My Appalachian odyssey opened my eyes to the suffering of the residents who call West Virginia's country roads home. It also made me understand why most of them don't want to leave. Let me put it this way...
After my first ride through the Blue Ridge Mountains, I bought a sticker for my computer that said "I hear the mountains calling and I must go."
For more than a million long-suffering West Virginians living in or near the Appalachian mountains, the sticker would read "I hear the mountains calling and I must stay."
Respect.
It’s interesting to me how the Democrats are attacking the writer of hillbilly elegy, because he is the real deal. The left can’t decide if it likes poor people or hates poor people. Here in Oregon we had 30% of the folks on welfare, despite all the natural resources that exist in the Pacific Northwest. Gotta admit it was a shock to me. The first time I saw so many poor white people. When you grow up sheltered from poor folks, and only see poor blacks and Mexicans, then seeing a whole culture of poor white trash is rather unsettling.
Just as Steve Jobs told a Congressional Committee when asked to move production back to the USA: “those jobs are not coming back.” Your ride through the Greenbrier Valley only exposed you to the tip of the iceberg as the Greenbrier Valley is one of the richer parts of southern West Virginia and the most beautiful. You want to see economic devastation travel Logan County and the SW counties boarding Kentucky. The mines are gone, the jobs are gone, the people remain. Fifty years ago many of us argued that the natural resources were being pulled from the state to benefit of other regions of the country and absentee owners. The answer was but it proved jobs, but when the…

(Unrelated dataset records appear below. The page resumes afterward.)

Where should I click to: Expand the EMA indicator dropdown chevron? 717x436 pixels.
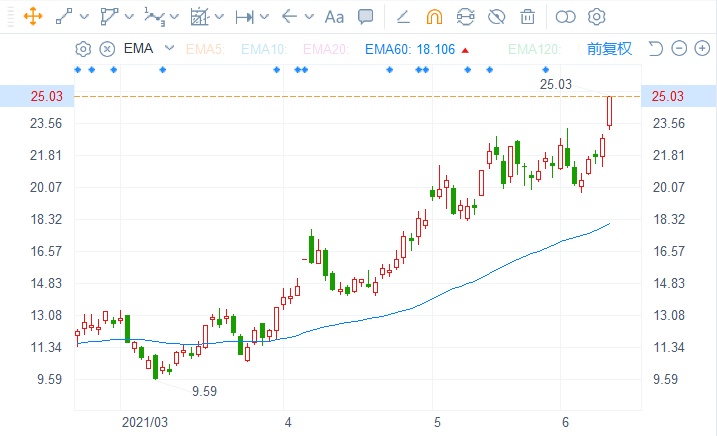point(169,48)
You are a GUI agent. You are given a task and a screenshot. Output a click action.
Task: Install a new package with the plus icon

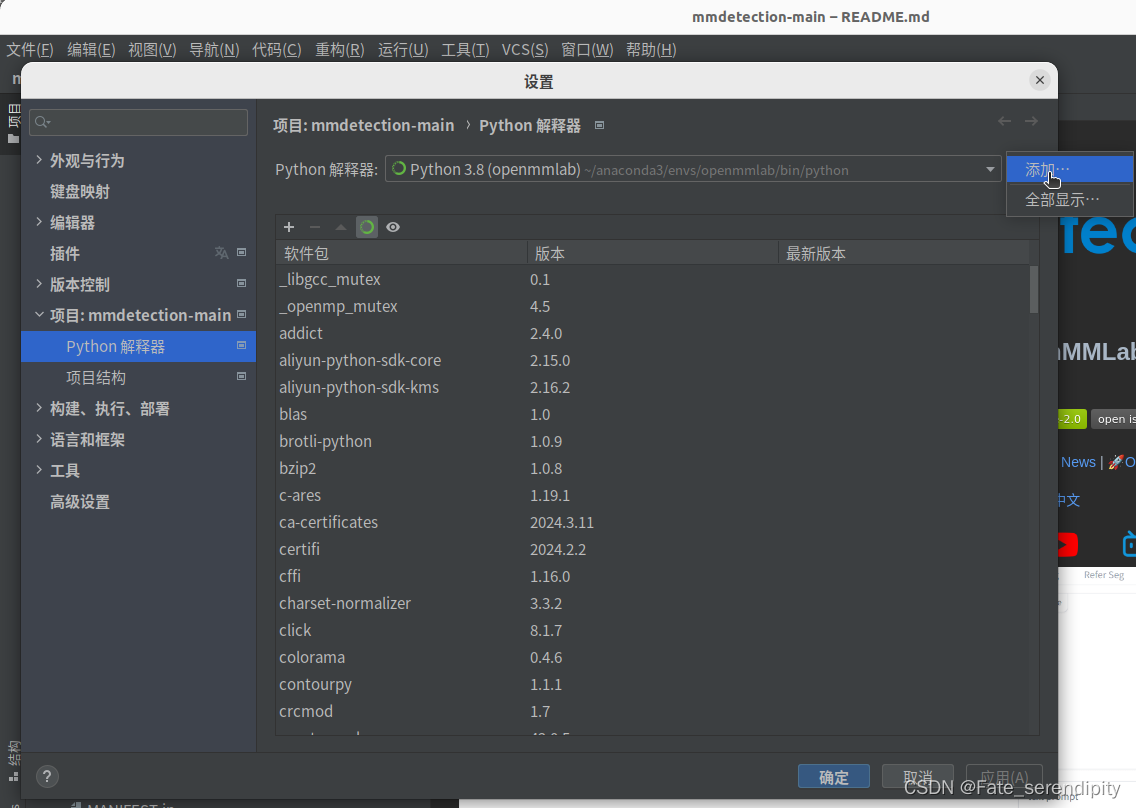tap(288, 227)
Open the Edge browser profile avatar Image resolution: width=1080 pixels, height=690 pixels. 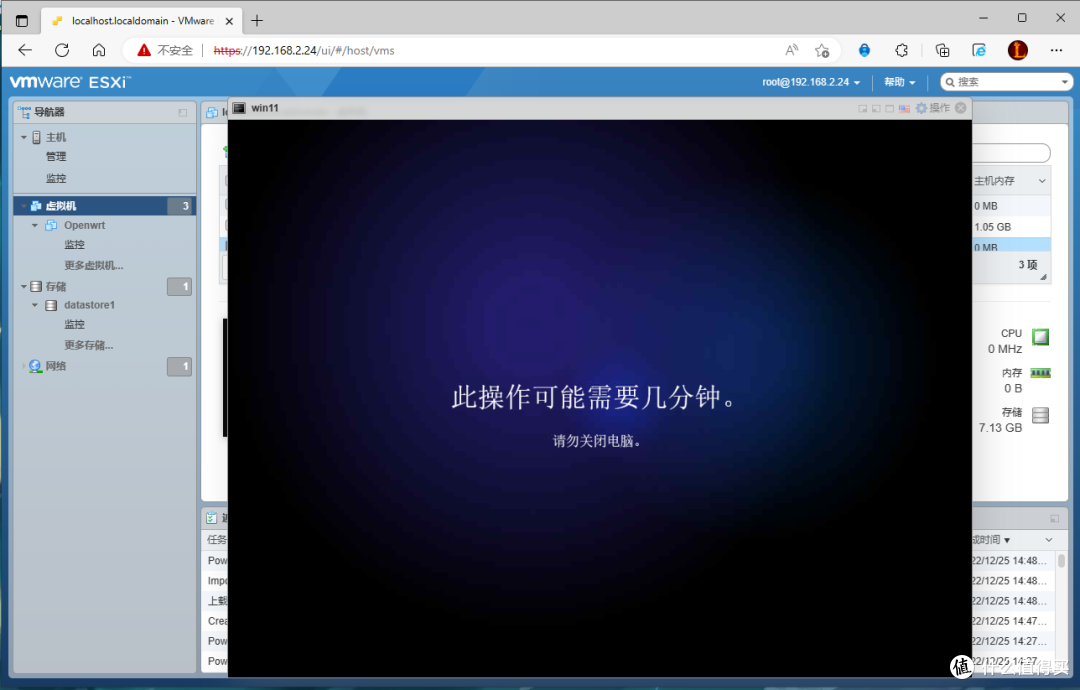(1019, 49)
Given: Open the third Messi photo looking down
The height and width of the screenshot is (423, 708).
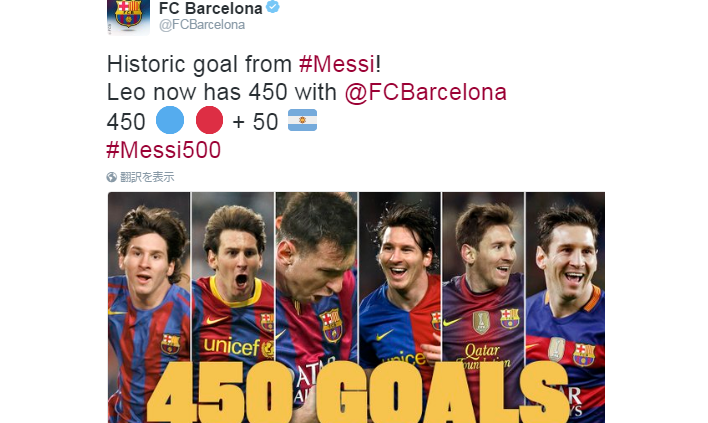Looking at the screenshot, I should 317,307.
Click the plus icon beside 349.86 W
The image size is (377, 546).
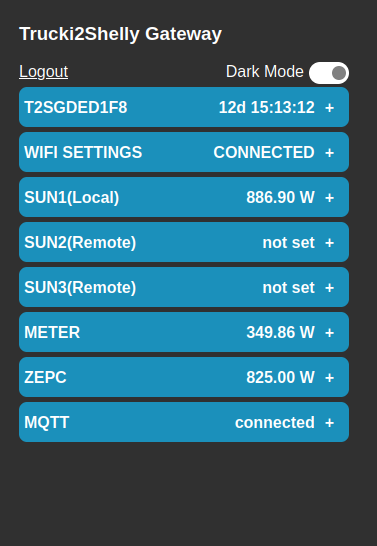tap(329, 333)
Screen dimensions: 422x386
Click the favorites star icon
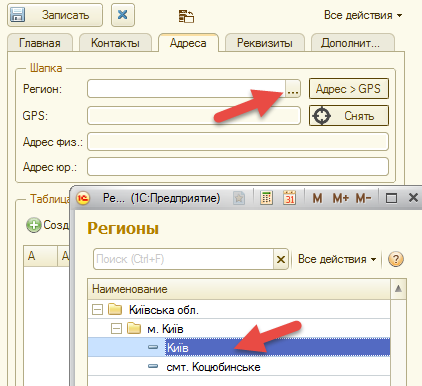(x=239, y=198)
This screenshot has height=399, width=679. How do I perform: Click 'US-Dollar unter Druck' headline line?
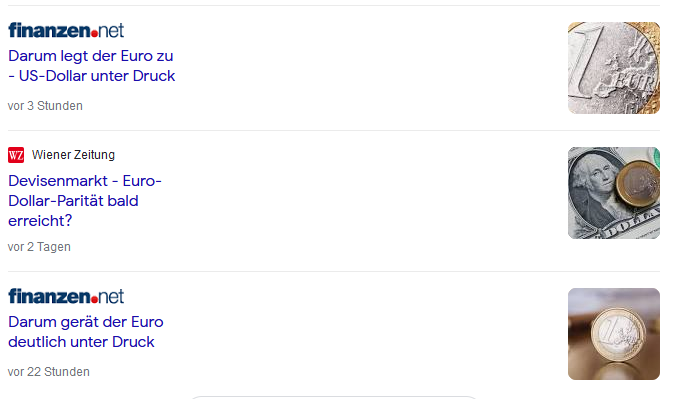coord(97,76)
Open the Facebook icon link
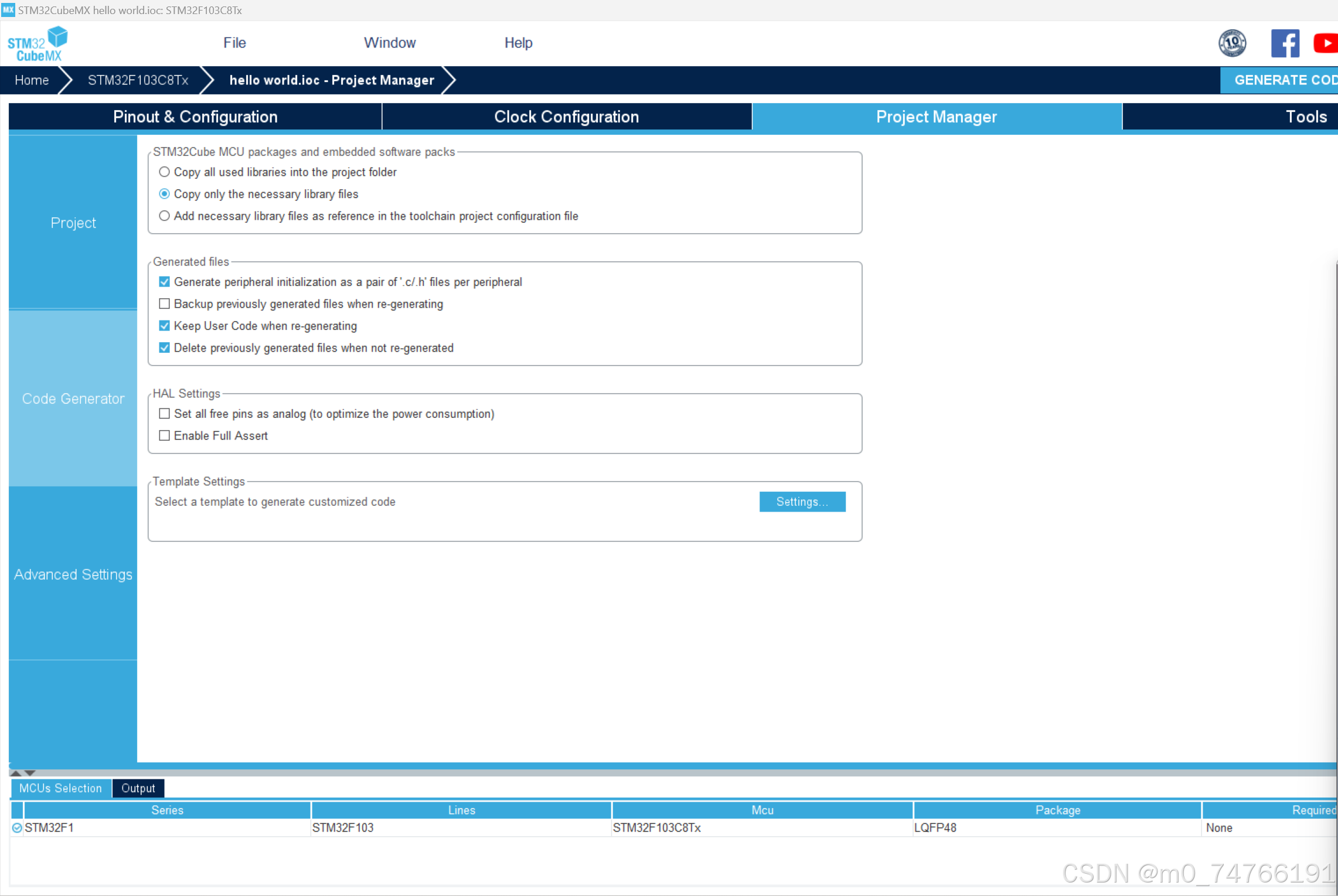Image resolution: width=1338 pixels, height=896 pixels. pos(1285,43)
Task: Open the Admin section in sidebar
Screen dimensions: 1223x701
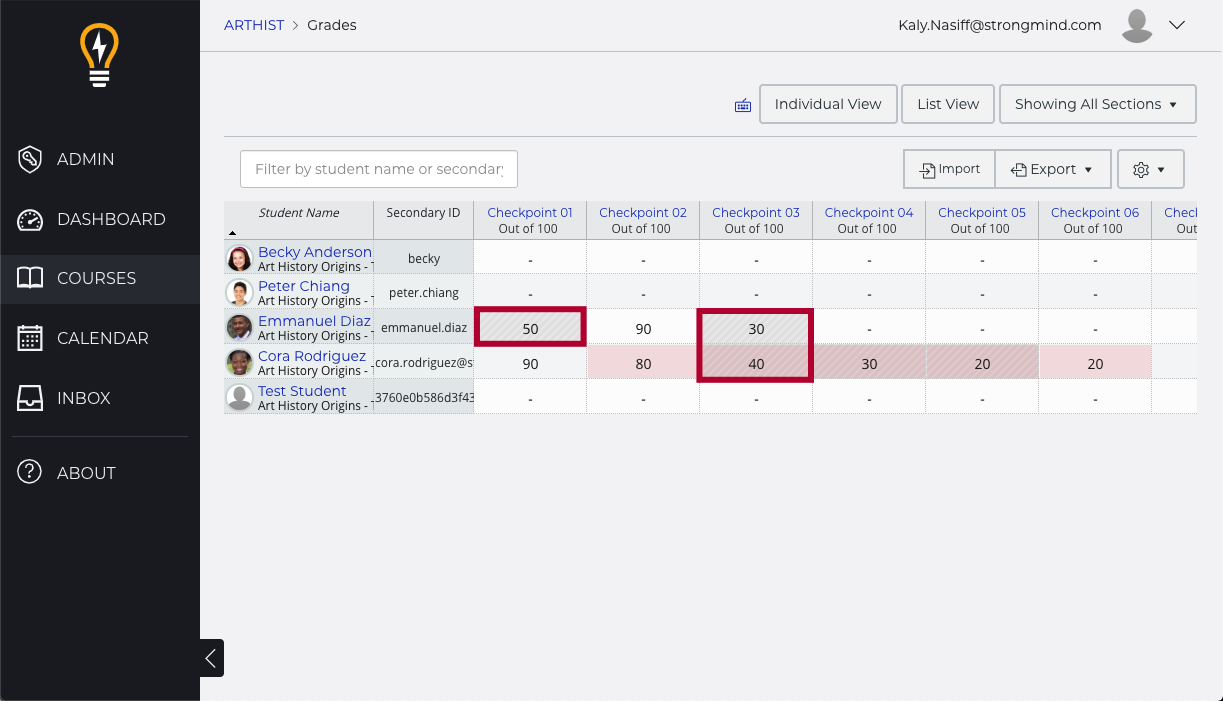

My grandfather - a Hungarian immigrant - was a coal miner in West Virginia in the 1920s. He was an active part of efforts to unionize the miners. (Check out the John Sayles film “Matewan” for more on that. https://en.wikipedia.org/wiki/Matewan ). The company town my grandfather and his family lived in - Ward - disappeared after the vein dried up about 1969-70. I would say that my family was lucky to get out of West Virginia when they did. But I have visited the state a number of times and understand the residents’ despair. Thanks for posting this.
The second photo is particularly powerful the way it juxtaposed the beauty and the poverty, as is the writing. What you say jibes with some medical articles I've written probably 2-4 or five years ago having to do with WVA. Such beauty. Such despair. I camped in a couple of the beauty spots around 45-plus years ago. You tempt me to want to drive there.
I did drive through a small piece of that state, traveling from a friend's in Quakertown PA to my nephew's wedding in Charlottesville VA, but on that particular maybe 30-40 mile stretch of highway, I felt neither WVA's beauty or its despair.
I really look forward to these accounts of your travels.